**DO THIS**:
Reproduce every line of the data below word for word, leaving nothing out and changing nothing.

# EXERCISE INPUTS start

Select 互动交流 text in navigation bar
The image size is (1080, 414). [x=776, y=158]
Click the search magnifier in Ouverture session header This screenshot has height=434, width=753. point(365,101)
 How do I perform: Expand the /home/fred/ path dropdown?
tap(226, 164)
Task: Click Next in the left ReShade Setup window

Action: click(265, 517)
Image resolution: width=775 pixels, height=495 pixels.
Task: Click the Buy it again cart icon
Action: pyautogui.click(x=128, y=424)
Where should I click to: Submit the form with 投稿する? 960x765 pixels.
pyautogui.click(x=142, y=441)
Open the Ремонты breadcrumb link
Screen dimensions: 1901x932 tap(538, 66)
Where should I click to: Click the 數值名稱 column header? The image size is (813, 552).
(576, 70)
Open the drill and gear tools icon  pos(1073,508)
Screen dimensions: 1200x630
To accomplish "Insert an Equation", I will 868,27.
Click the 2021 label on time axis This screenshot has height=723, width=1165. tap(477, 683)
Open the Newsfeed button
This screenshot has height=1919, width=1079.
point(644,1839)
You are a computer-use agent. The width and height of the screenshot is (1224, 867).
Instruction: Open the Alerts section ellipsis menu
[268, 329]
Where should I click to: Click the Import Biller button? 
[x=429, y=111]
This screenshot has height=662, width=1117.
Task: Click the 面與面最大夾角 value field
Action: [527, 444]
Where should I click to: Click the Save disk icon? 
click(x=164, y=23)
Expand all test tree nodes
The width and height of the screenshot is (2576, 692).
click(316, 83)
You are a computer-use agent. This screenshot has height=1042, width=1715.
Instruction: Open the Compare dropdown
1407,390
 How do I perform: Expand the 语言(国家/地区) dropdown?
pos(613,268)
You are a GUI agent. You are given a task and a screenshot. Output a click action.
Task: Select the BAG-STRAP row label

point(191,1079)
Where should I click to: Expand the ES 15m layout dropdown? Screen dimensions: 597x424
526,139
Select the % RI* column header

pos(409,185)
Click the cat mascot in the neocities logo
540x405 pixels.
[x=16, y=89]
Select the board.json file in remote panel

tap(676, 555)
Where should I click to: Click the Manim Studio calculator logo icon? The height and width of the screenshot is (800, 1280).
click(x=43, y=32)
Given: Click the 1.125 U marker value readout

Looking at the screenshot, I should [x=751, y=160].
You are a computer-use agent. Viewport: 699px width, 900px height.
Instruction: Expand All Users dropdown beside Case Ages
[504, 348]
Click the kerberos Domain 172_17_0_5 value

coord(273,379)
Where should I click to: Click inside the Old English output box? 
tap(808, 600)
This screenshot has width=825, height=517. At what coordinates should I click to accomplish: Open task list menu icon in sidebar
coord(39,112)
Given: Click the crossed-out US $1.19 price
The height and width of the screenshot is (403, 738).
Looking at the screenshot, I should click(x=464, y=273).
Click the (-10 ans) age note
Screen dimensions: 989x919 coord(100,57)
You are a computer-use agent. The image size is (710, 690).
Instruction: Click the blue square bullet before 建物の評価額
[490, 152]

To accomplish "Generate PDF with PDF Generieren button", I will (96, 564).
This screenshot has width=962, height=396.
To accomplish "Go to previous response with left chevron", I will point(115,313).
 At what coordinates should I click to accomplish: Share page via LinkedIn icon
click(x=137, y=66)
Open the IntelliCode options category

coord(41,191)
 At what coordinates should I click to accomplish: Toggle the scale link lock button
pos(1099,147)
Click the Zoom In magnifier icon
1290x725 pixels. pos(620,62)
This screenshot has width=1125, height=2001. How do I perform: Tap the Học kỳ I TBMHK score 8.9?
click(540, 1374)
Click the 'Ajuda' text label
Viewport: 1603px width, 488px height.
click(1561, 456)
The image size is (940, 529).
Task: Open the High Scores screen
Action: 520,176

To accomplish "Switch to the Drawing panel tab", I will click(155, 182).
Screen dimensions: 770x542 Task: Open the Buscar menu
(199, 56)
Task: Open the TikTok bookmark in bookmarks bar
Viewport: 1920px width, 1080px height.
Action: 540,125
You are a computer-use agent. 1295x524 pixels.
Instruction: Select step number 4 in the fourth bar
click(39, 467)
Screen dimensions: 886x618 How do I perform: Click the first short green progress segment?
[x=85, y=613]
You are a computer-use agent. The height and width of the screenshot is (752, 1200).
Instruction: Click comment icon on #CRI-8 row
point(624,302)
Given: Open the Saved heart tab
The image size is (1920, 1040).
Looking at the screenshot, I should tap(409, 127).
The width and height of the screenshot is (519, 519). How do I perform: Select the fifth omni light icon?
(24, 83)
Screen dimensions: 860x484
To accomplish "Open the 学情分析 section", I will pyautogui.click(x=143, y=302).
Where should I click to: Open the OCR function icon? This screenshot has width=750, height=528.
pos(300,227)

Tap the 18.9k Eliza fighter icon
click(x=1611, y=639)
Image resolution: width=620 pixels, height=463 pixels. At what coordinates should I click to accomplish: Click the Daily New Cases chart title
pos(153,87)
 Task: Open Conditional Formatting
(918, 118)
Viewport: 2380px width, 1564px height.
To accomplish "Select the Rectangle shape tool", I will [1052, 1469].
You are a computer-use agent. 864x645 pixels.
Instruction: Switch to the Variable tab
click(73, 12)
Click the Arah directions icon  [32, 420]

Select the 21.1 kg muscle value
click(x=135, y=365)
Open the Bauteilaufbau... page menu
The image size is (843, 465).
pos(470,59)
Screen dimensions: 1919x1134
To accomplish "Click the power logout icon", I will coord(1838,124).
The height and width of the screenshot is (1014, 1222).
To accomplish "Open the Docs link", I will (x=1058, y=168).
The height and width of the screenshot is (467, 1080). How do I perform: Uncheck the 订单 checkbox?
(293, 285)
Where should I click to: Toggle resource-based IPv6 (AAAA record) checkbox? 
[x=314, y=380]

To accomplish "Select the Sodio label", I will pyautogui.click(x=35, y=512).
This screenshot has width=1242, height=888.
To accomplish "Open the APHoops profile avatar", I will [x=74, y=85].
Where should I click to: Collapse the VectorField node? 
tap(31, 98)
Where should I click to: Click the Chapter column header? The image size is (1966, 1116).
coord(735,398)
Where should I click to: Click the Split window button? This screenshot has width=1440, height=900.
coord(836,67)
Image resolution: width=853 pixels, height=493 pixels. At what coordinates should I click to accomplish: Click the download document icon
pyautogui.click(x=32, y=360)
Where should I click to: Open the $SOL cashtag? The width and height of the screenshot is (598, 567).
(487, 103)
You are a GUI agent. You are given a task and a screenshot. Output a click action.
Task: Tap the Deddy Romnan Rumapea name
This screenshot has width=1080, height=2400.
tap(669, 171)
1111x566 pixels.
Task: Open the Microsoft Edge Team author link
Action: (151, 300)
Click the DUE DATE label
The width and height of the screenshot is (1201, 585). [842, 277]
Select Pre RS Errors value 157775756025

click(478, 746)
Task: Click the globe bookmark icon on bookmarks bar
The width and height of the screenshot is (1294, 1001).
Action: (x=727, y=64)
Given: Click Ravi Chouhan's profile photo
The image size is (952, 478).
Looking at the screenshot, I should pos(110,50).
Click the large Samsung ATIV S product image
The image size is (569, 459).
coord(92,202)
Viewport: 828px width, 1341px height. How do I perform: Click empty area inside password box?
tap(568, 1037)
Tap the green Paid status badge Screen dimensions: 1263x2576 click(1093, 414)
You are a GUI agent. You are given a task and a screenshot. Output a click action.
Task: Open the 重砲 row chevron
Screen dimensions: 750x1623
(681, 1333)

# EXERCISE INPUTS end

**WORKED SOLUTION**:
Select 互动交流 text in navigation bar
The image size is (1080, 414). [x=776, y=158]
Click the search magnifier in Ouverture session header This screenshot has height=434, width=753. point(365,101)
 How do I perform: Expand the /home/fred/ path dropdown?
tap(226, 164)
Task: Click Next in the left ReShade Setup window

Action: click(265, 517)
Image resolution: width=775 pixels, height=495 pixels.
Task: Click the Buy it again cart icon
Action: pyautogui.click(x=128, y=424)
Where should I click to: Submit the form with 投稿する? 960x765 pixels.
pyautogui.click(x=142, y=441)
Open the Ремонты breadcrumb link
Screen dimensions: 1901x932 tap(538, 66)
Where should I click to: Click the 數值名稱 column header? The image size is (813, 552).
(576, 70)
Open the drill and gear tools icon  pos(1073,508)
Screen dimensions: 1200x630
To accomplish "Insert an Equation", I will 868,27.
Click the 2021 label on time axis This screenshot has height=723, width=1165. tap(477, 683)
Open the Newsfeed button
This screenshot has height=1919, width=1079.
point(644,1839)
You are a computer-use agent. The width and height of the screenshot is (1224, 867).
Instruction: Open the Alerts section ellipsis menu
[268, 329]
Where should I click to: Click the Import Biller button? 
[x=429, y=111]
This screenshot has height=662, width=1117.
Task: Click the 面與面最大夾角 value field
Action: [527, 444]
Where should I click to: Click the Save disk icon? 
click(x=164, y=23)
Expand all test tree nodes
The width and height of the screenshot is (2576, 692).
click(316, 83)
You are a computer-use agent. This screenshot has height=1042, width=1715.
Instruction: Open the Compare dropdown
1407,390
 How do I perform: Expand the 语言(国家/地区) dropdown?
pos(613,268)
You are a GUI agent. You are given a task and a screenshot. Output a click action.
Task: Select the BAG-STRAP row label

point(191,1079)
Where should I click to: Expand the ES 15m layout dropdown? Screen dimensions: 597x424
526,139
Select the % RI* column header

pos(409,185)
Click the cat mascot in the neocities logo
540x405 pixels.
[x=16, y=89]
Select the board.json file in remote panel

tap(676, 555)
Where should I click to: Click the Manim Studio calculator logo icon? The height and width of the screenshot is (800, 1280).
click(x=43, y=32)
Given: Click the 1.125 U marker value readout

Looking at the screenshot, I should [x=751, y=160].
You are a computer-use agent. Viewport: 699px width, 900px height.
Instruction: Expand All Users dropdown beside Case Ages
[504, 348]
Click the kerberos Domain 172_17_0_5 value

coord(273,379)
Where should I click to: Click inside the Old English output box? 
tap(808, 600)
This screenshot has width=825, height=517. At what coordinates should I click to accomplish: Open task list menu icon in sidebar
coord(39,112)
Given: Click the crossed-out US $1.19 price
The height and width of the screenshot is (403, 738).
Looking at the screenshot, I should click(x=464, y=273).
Click the (-10 ans) age note
Screen dimensions: 989x919 coord(100,57)
You are a computer-use agent. The image size is (710, 690).
Instruction: Click the blue square bullet before 建物の評価額
[490, 152]

To accomplish "Generate PDF with PDF Generieren button", I will (96, 564).
This screenshot has width=962, height=396.
To accomplish "Go to previous response with left chevron", I will point(115,313).
 At what coordinates should I click to accomplish: Share page via LinkedIn icon
click(x=137, y=66)
Open the IntelliCode options category

coord(41,191)
 At what coordinates should I click to accomplish: Toggle the scale link lock button
pos(1099,147)
Click the Zoom In magnifier icon
1290x725 pixels. pos(620,62)
This screenshot has width=1125, height=2001. How do I perform: Tap the Học kỳ I TBMHK score 8.9?
click(540, 1374)
Click the 'Ajuda' text label
Viewport: 1603px width, 488px height.
click(1561, 456)
The image size is (940, 529).
Task: Open the High Scores screen
Action: 520,176

To accomplish "Switch to the Drawing panel tab", I will click(155, 182).
Screen dimensions: 770x542 Task: Open the Buscar menu
(199, 56)
Task: Open the TikTok bookmark in bookmarks bar
Viewport: 1920px width, 1080px height.
Action: 540,125
You are a computer-use agent. 1295x524 pixels.
Instruction: Select step number 4 in the fourth bar
click(39, 467)
Screen dimensions: 886x618 How do I perform: Click the first short green progress segment?
[x=85, y=613]
You are a computer-use agent. The height and width of the screenshot is (752, 1200).
Instruction: Click comment icon on #CRI-8 row
point(624,302)
Given: Open the Saved heart tab
The image size is (1920, 1040).
Looking at the screenshot, I should tap(409, 127).
The width and height of the screenshot is (519, 519). How do I perform: Select the fifth omni light icon?
(24, 83)
Screen dimensions: 860x484
To accomplish "Open the 学情分析 section", I will pyautogui.click(x=143, y=302).
Where should I click to: Open the OCR function icon? This screenshot has width=750, height=528.
pos(300,227)

Tap the 18.9k Eliza fighter icon
click(x=1611, y=639)
Image resolution: width=620 pixels, height=463 pixels. At what coordinates should I click to accomplish: Click the Daily New Cases chart title
pos(153,87)
 Task: Open Conditional Formatting
(918, 118)
Viewport: 2380px width, 1564px height.
To accomplish "Select the Rectangle shape tool", I will [1052, 1469].
You are a computer-use agent. 864x645 pixels.
Instruction: Switch to the Variable tab
click(73, 12)
Click the Arah directions icon  [32, 420]

Select the 21.1 kg muscle value
click(x=135, y=365)
Open the Bauteilaufbau... page menu
The image size is (843, 465).
pos(470,59)
Screen dimensions: 1919x1134
To accomplish "Click the power logout icon", I will coord(1838,124).
The height and width of the screenshot is (1014, 1222).
To accomplish "Open the Docs link", I will (x=1058, y=168).
The height and width of the screenshot is (467, 1080). How do I perform: Uncheck the 订单 checkbox?
(293, 285)
Where should I click to: Toggle resource-based IPv6 (AAAA record) checkbox? 
[x=314, y=380]

To accomplish "Select the Sodio label", I will pyautogui.click(x=35, y=512).
This screenshot has width=1242, height=888.
To accomplish "Open the APHoops profile avatar", I will [x=74, y=85].
Where should I click to: Collapse the VectorField node? 
tap(31, 98)
Where should I click to: Click the Chapter column header? The image size is (1966, 1116).
coord(735,398)
Where should I click to: Click the Split window button? This screenshot has width=1440, height=900.
coord(836,67)
Image resolution: width=853 pixels, height=493 pixels. At what coordinates should I click to accomplish: Click the download document icon
pyautogui.click(x=32, y=360)
Where should I click to: Open the $SOL cashtag? The width and height of the screenshot is (598, 567).
(487, 103)
You are a GUI agent. You are given a task and a screenshot. Output a click action.
Task: Tap the Deddy Romnan Rumapea name
This screenshot has width=1080, height=2400.
tap(669, 171)
1111x566 pixels.
Task: Open the Microsoft Edge Team author link
Action: (151, 300)
Click the DUE DATE label
The width and height of the screenshot is (1201, 585). [842, 277]
Select Pre RS Errors value 157775756025

click(478, 746)
Task: Click the globe bookmark icon on bookmarks bar
The width and height of the screenshot is (1294, 1001).
Action: (x=727, y=64)
Given: Click Ravi Chouhan's profile photo
The image size is (952, 478).
Looking at the screenshot, I should pos(110,50).
Click the large Samsung ATIV S product image
The image size is (569, 459).
coord(92,202)
Viewport: 828px width, 1341px height. How do I perform: Click empty area inside password box?
tap(568, 1037)
Tap the green Paid status badge Screen dimensions: 1263x2576 click(1093, 414)
You are a GUI agent. You are given a task and a screenshot. Output a click action.
Task: Open the 重砲 row chevron
Screen dimensions: 750x1623
(681, 1333)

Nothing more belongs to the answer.